Havanın ani ısındığı bahar ayları ve yaz başında, birçok bipolar bozukluk hastasının belirtilerinde alevlenme oldu, bu durum bütün dünyada böyledir. Bipolar bozukluk, dünya çapında yetişkinlerin % 2.4’ünü etkiler. Ancak özellikle orta ve düşük refah düzeyine sahip ülkelerde, birçok vaka tedavi almadan hayatlarını geçirirler.

Brezilya, Kolombiya, Meksika, Bulgaristan, Romanya, Çin Halk Cumhuriyeti, Hindistan, Japonya, Lübnan, Yeni Zelanda ve Amerika Birleşik Devletleri gibi 11 farklı ülkede, 61000 bipolar bozukluk hastası üzerinde yapılan bir araştırmada, hastalığı olan kişilerin tedavi alma oranları incelenmiştir.

Yüksek gelirli ülkelerde, çalışmaya katılanların %50.2’si düzenli tedavi alırken, orta gelirli ülkelerde %33.9 ve düşük gelirli ülkelerde %25.2 tedavi alma oranı bulunmuştur. Bu araştırmada bipolar bozukluğu olan kişilerin dörtte üçünde, panik bozukluğu, anksiyete bozukluğu gibi bir başka psikiyatrik hastalığın da tabloya eşlik ettiği saptanmıştır. Depresyonu olan kişilerin yaklaşık % 74’ü ve manisi olan kişilerin % 51’i günlük yaşam işlevlerini yürütmekte zorlandıklarını belirtmişlerdir.

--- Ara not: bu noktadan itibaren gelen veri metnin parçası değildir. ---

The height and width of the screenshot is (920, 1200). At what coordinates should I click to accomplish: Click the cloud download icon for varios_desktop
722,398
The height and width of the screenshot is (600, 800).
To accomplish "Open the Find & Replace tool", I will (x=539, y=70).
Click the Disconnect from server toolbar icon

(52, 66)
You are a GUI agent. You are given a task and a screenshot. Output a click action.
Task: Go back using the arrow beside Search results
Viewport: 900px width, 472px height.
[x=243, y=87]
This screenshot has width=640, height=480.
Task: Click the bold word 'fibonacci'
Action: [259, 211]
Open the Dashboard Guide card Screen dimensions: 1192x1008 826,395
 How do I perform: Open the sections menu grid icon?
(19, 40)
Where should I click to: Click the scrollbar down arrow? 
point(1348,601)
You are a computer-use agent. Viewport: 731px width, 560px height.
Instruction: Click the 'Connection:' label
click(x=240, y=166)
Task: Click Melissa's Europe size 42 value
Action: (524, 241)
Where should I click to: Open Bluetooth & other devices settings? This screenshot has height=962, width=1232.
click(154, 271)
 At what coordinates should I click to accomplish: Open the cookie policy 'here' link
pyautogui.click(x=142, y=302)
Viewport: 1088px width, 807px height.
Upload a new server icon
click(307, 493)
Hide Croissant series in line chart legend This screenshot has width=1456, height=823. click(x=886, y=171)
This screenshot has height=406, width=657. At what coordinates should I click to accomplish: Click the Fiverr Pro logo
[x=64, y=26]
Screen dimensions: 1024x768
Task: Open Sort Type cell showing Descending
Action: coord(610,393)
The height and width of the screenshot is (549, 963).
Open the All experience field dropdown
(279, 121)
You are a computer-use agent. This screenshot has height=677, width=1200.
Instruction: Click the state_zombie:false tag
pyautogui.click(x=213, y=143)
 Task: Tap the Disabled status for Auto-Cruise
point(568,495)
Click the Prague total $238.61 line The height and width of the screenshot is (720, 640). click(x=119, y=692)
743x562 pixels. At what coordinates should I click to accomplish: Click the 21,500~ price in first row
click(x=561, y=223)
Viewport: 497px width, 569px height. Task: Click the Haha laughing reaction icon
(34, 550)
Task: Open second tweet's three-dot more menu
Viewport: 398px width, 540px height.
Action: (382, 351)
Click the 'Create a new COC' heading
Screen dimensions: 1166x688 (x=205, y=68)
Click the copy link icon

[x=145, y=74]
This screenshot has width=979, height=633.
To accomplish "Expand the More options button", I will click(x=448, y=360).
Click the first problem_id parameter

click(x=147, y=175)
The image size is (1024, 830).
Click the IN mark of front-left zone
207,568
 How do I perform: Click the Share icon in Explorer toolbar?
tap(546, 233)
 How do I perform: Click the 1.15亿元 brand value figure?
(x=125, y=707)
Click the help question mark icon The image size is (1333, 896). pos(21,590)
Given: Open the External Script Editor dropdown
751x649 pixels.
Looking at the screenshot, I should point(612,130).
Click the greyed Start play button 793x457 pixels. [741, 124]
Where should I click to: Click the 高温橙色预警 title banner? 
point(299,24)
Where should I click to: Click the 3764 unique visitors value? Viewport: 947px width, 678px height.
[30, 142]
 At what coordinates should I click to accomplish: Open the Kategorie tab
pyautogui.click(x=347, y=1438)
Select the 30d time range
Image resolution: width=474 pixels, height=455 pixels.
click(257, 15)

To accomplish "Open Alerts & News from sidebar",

Düşük gelirli ülkelerde hastaların dörtte üçü, yüksek gelirli ülkelerde ise yarısının tedavi almaması ciddi bir sorundur. Bipolar afektif bozukluk, gerek mani dönemleri, gerekse depresyon dönemlerinde hem kişiye, hem yakın çevresine zarar verir. Mesleki işlevleri, aile düzenini, sosyal hayatı bozar. Tekrarlarla giden bir hastalık olduğu için, bir süre sonra geçer mantığı ile beklemek yanlış olacaktır. Her atak, hafif olsa dahi, kişinin yaşamından, ilişkilerinden, becerilerinden birşeyler alıp götürecektir. Tedavi edilmemiş bipolar bozukluk, intihar, alkol ve madde bağımlılığı gibi diğer riskleri de beraberinde taşır.